Feline Anxiety: The 4 Most Common Causes - and What to Do About Them
In the animal kingdom, cats are among the most fickle, sensitive and picky of all creatures. They're adverse to change and even the slightest differentiation in daily life can cause severe stress.
This fact is compounded for indoor cats, due to the way their entire lives are contained within such a small space. This sensitivity to stress can lead to many different types of mood or behavioral complications which can become a difficulty for you, the owner.
Signs of stress can include:
- Refusal to use the litter box
- Aggressive behavior
- Withdrawal from social situations
- Spraying around the house (it should be noted that sometimes this is not the result of a psychological condition, but instead a medical condition such as a kidney disease or a urinary tract infection. Consult your vet to be certain.)
When your cat is 'acting out', the best solution is to relieve the source of stress. While feline anxiety can be the result of many different changes in lifestyle (Think about the most recent changes to affect your cat. That is likely the source), the following are some of the most common causes.
New Family Members
The introduction of a new member to the household, human or animal, is one of the more severe sources of stress. Cats are territorial by nature, and they may immediately be skittish or aggressive around new family members. The best way to help your cat become accustomed to a new friend is to allow him to slowly get acquainted. Don't be forceful or pushy.
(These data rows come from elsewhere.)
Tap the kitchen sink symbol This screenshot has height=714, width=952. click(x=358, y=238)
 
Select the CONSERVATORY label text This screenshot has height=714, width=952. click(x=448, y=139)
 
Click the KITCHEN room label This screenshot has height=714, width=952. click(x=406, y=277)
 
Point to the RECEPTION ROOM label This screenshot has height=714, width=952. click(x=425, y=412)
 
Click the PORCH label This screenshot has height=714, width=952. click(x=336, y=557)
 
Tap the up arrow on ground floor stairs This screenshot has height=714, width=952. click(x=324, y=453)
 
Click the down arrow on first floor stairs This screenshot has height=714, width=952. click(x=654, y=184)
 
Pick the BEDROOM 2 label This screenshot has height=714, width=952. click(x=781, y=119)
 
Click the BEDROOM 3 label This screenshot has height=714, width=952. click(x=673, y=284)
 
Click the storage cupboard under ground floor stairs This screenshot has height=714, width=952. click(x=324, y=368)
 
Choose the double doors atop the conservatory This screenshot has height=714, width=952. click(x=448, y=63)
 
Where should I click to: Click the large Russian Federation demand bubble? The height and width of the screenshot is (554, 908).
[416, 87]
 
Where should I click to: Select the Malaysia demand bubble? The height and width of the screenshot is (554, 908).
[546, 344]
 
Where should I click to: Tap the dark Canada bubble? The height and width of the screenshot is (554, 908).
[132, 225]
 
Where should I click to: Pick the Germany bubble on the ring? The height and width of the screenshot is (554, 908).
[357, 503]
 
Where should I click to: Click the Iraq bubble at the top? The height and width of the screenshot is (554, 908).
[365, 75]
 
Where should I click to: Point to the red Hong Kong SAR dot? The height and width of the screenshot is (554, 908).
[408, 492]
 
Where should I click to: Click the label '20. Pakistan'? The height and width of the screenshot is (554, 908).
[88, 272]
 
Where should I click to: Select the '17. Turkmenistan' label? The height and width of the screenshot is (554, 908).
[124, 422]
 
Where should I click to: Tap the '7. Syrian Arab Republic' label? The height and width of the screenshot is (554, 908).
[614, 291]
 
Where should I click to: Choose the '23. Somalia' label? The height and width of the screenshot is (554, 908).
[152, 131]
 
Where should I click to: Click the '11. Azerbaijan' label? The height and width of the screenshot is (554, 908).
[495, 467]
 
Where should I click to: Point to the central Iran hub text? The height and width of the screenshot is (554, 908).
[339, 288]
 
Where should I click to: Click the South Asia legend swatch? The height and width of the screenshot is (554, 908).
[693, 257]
Allow him to come out on his own terms.
(For more ideas on dealing with aggression between cats, please check out trainer Victoria Swanson's blog "Why Cats Fight and How to Stop It")
Moving to a New Residence
A change of location will oftentimes disturb a cat, at least for a period of time. It's best to plan ahead when moving to help your cat adjust to the change. When you first move into a new apartment or home, quarantine your cat in just one room and fill it with familiar items such as blankets, toys, perches and forts, his litter box, food, and bed. Having these familiar items close by will help him realize he's home. After a few days, allow him to leave on intervals to explore the new environment.
Though cats are known for being independent because of the lack of affection they can show, the truth is that they learn to rely and depend on you. If changes in your schedule resulting from a new job, or other out of home activities cause you to be away for longer periods of time than usual, your cat probably misses you and feels insecure without your presence.
The best solution to this sort of problem is to give your cat something to do while you're gone. You can buy treat dispensers that work at intervals, dispensing cat treats every hour or two. Also, consider setting up a bird house directly outside a window he likes to perch near, so he can watch what is often referred to as "cat TV". Stop by a local pet supplies store and check out other options to entertain your cat while you're away. There are plenty of options.
Another problem common with indoor cats is this your cat sits at a perch near a window, watching your lawn. He sees another cat wandering across the yard, and immediately his territorial instincts kick in. However, he has no way to defend his territory and thus becomes moody and anxious. He may become aggressive toward you or other pets that are close by, as a form of release. In these circumstances, the only way to fix the problem is to prevent your cat from viewing his opponent out the window and to do your best to keep the other cat off your property.
While feline behavior issues are frustrating for the owner, the good news is that they're often easily taken care of. Once the source of the stress is addressed, your cat should have an easier time adapting.